Question

ABC is an equilateral triangle.
AD is it's altitude. Prove that AD is a median and as well as the bisector of Angle A .

Answer 1

Answer:

Refer to the attachment for the diagram.

Given that,

ABC is equilateral triangle. So the assumptions that can be made are:

• All the angles are equal and measure exactly 60°
• All sides are equal. ( AB = BC = AC )

To Prove:

• AD is the median, i.e.
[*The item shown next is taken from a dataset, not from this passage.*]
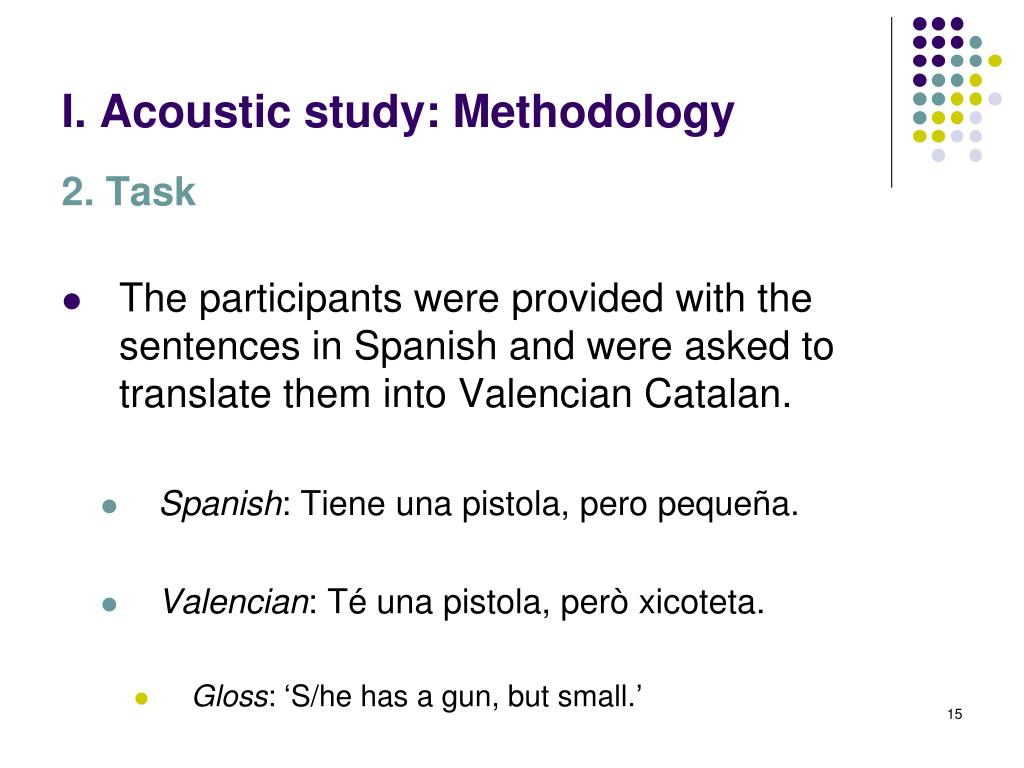The image size is (1024, 768).
Task: Click the text 'Té una pistola, però xicoteta.'
Action: 545,601
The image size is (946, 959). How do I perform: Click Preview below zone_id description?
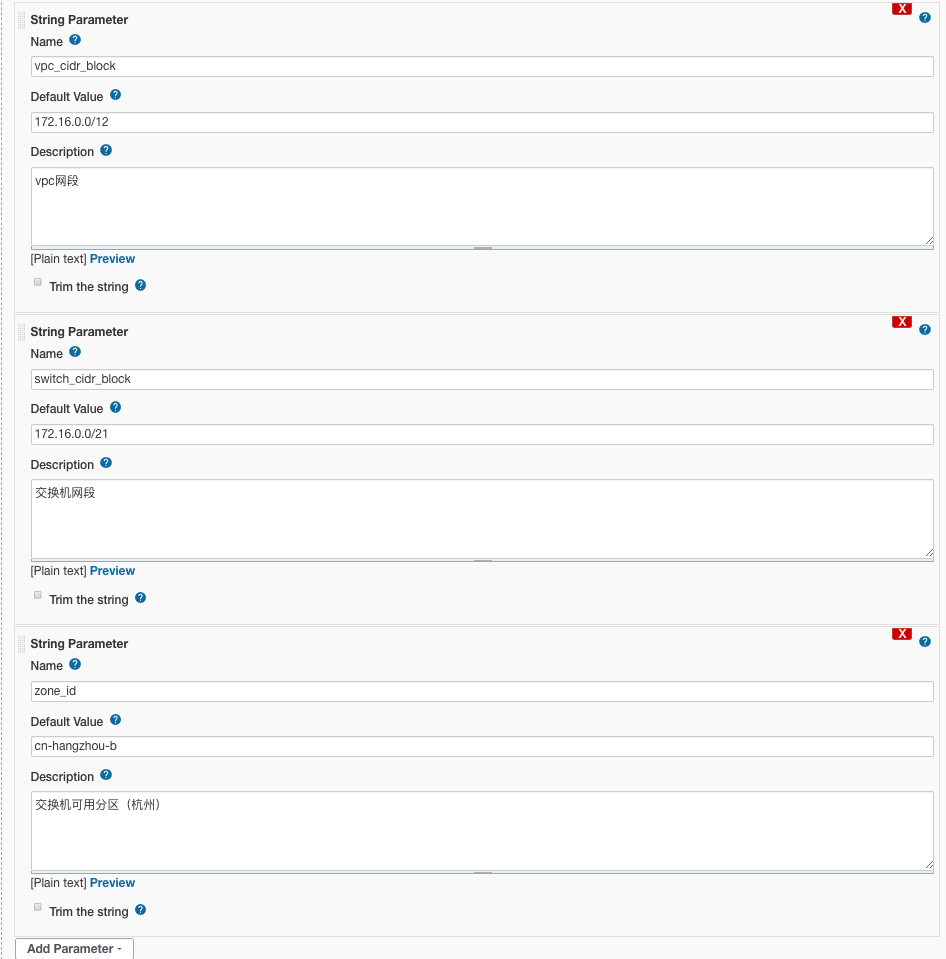tap(112, 883)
BD = CD ( As medians divide the line into two equal halves )
• ∠ CAD = ∠ BAD

Proof:

Consider Δ ACD and Δ ABD

Here,

∠ ADC = ∠ ADB ( R ) ( 90° each as Height is perpendicular to base )

AC = AB ( H ) ( Equilateral triangle has all sides equal )

AD = AD ( S ) ( Common side )

Hence by RHS congruence rule,

Δ ACD ≅ Δ ABD

By CPCT,

⇒ CD = BD

⇒ ∠ CAD = ∠ BAD

This is the required proof.

Hence Proved !!

Answer 2

According to the question :



• ∆ABC is a equilateral triangle, so
AB = BC = AC


$\rightarrow AB = AC\quad\quad\textit{...(i)}$




• AD is an altitude ( at 90° ) of ∆ABC. It means that a line AD is perpendicular to BC( side opp. to the angle A )


Now,
$\angle ADC = 90° = \angle ADB\quad\quad\textit{...(ii)}$



• AD is a side which is common in both the triangles, therefore
AD of ∆ ADB = AD of ∆ADC



Hence, { From ( i ) , ( ii ) and ( iii ) }
$AD = AD \: \: \: \: \: \: \: \: \: \: \: \: \: \: \: \: \: \: \: \: \: ( Common ) \\ \angle ADB = \angle ADC \: \: \: \: \: \: \: ( 90° ) \\ AB = AC \: \: \: \: \: \: \: \: \: \: \: \: \: \: \: \: \: \: \: \: \: ( all \: sides \: are \: equal\: in \: equilateral \: triangle )$



$\triangle ADB \cong \triangle ADC$


By c.p.c.t
BD = CD & /_ BAD = /_ CAD

Hence, AD is a median as well as the bisector of angle A.